Sağlık Turizminde Hedef 10 Yılda 10 Milyar $ Gelir
Son bir yılda 400 bin turistin sağlık turizmi için Türkiye’yi tercih etmesi sektörü daha büyük hedeflere sevketti. Sektörde planlar önümüzdeki 10 yıllık dönemde 1 milyar dolar olan geliri 10 milyar doların üstüne çıkarma üzerine yapılırken, tek eksik tanıtım ve pazarlama. Türkiye’nin sağlık turizminde potansiyelini fark etmesiyle yatırımlar artarken, gelen turist sayısı da hızla artıyor. Kaplıcaları ile dünyada ilk 10 ülke içinde, Avrupa’da ise birinci sırada yer alan Türkiye’ye 2012 yılında 400 bin kişi sağlık turizmi için gelirken, 1 milyar dolarlık bir ekonomi meydana getirdi. Tatil turizmi ile karşılaştırıldığında sağlık turizminde kişi başı gelir 12 kat daha fazla. Türkiye’nin hem kaplıcaları hem de ucuz ve kaliteli sağlık hizmetleri bir araya gelince 2023 yılında 10 milyar dolar hedefine ulaşması yakın görünüyor.

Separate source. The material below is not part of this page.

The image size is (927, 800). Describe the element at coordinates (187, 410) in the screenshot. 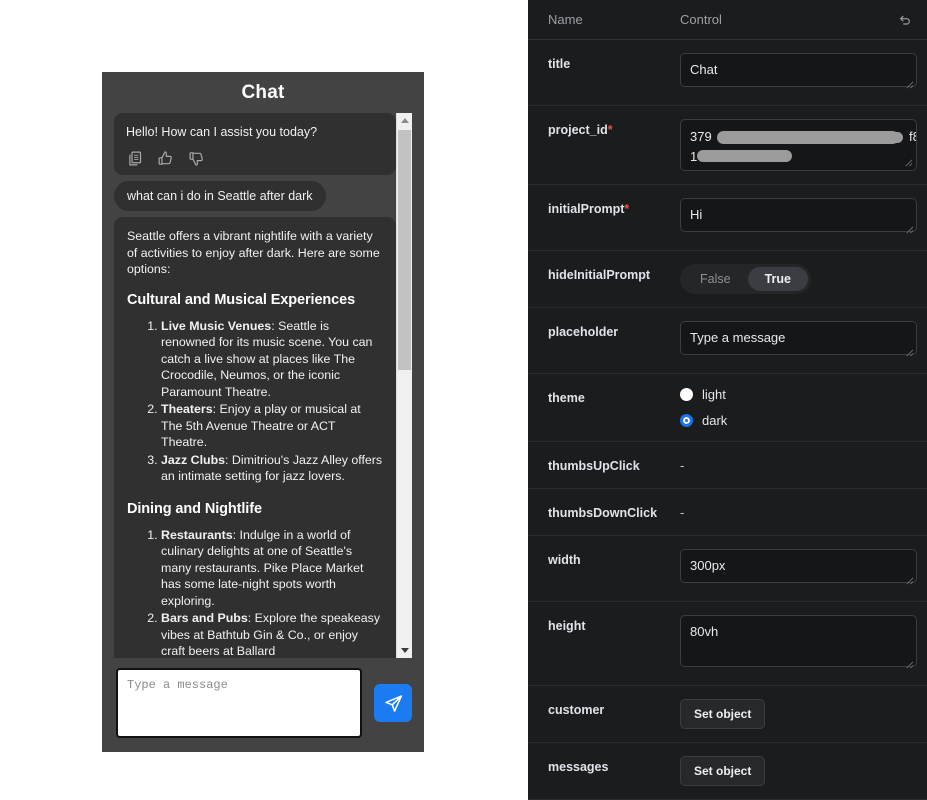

Sağlık turizmi açısından Türkiye’nin henüz istenilen yerde olmadığını belirten Turistik Otelciler, İşletmeciler ve Yatırımcılar Birliği (TUROB) Başkanı Timur Bayındır, “Eskiye göre çok iyi yerlerdeyiz. Yatak kapasitemiz olsun, özel hastanelerimiz olsun, doktorlar olsun iyi durumda. Ayrıca Türkiye cerrahi müdahalede diğer ülkelere göre daha ucuz. Mesela bir burun ameliyatı yurt dışında 10 bin dolar ise bizde 7 bin TL. Ancak tanıtım ve pazarlamaya ihtiyacımız var. Benim tavsiyem gittiğimiz fuar için gittiğimiz ülkelerde özel hastaneler de katılmalı ve pazarlama artmalı” dedi.
Kronik Hastalıklar Bütçeyi Vuruyor
Hacettepe Üniversitesi ve Kronik Hastalıklarla Mücadele Ortaklığı (PFCD) iş birliğiyle hazırlanan “Türkiye’de Sağlıkta Dönüşüm: 21. Yüzyıl Fırsatları” başlıklı araştırma, kronik hastalıkların ülke ekonomisini nasıl sarstığını ortaya koydu. Uluslararası bir uzman ekip tarafından yapılan çalışmaya göre, daha iyi kronik hastalık önleme ve yönetim stratejileri Türkiye’nin ekonomisine yüzde 10 oranında katkı yapabilir. Araştırmadaki analizlere göre, kalp hastalıkları, felçler, tip 2 diyabet ve tedavi edilebilen depresyon gibi ruh sağlığı sorunları sebebiyle Türkiye yıllık gayri safi yurtiçi hasılasının (GSYİH) yaklaşık yüzde 8 ile 10’una karşılık gelen bir parayı kaybediyor. Araştırmayı yürüten ekipten Prof. Dr. Mehtap Tatar, yüksek tansiyon ve yüksek kolesterol gibi hastalıkların sebeplerini ortadan kaldırmaya yönelik daha etkin tedbirler alınabileceğini söyledi. The UCL School of Pharmacy İlaç ve Halk Sağlığı Politikaları Öğretim Üyesi Prof. Dr. David Taylor da “Türkiye’nin aile hekimliği hizmetleri yoluyla birinci basamak sağlık hizmetlerinin kapsamını genişletmek ve rasyonel ilaç kullanımı ile sağlıklı yaşlanmayı teşvik eden çalışmalarına hız kazandırabilirse gelecekte bu çabalardan milli gelirinin yüzde 10’u kadar bir fayda edebilir” dedi.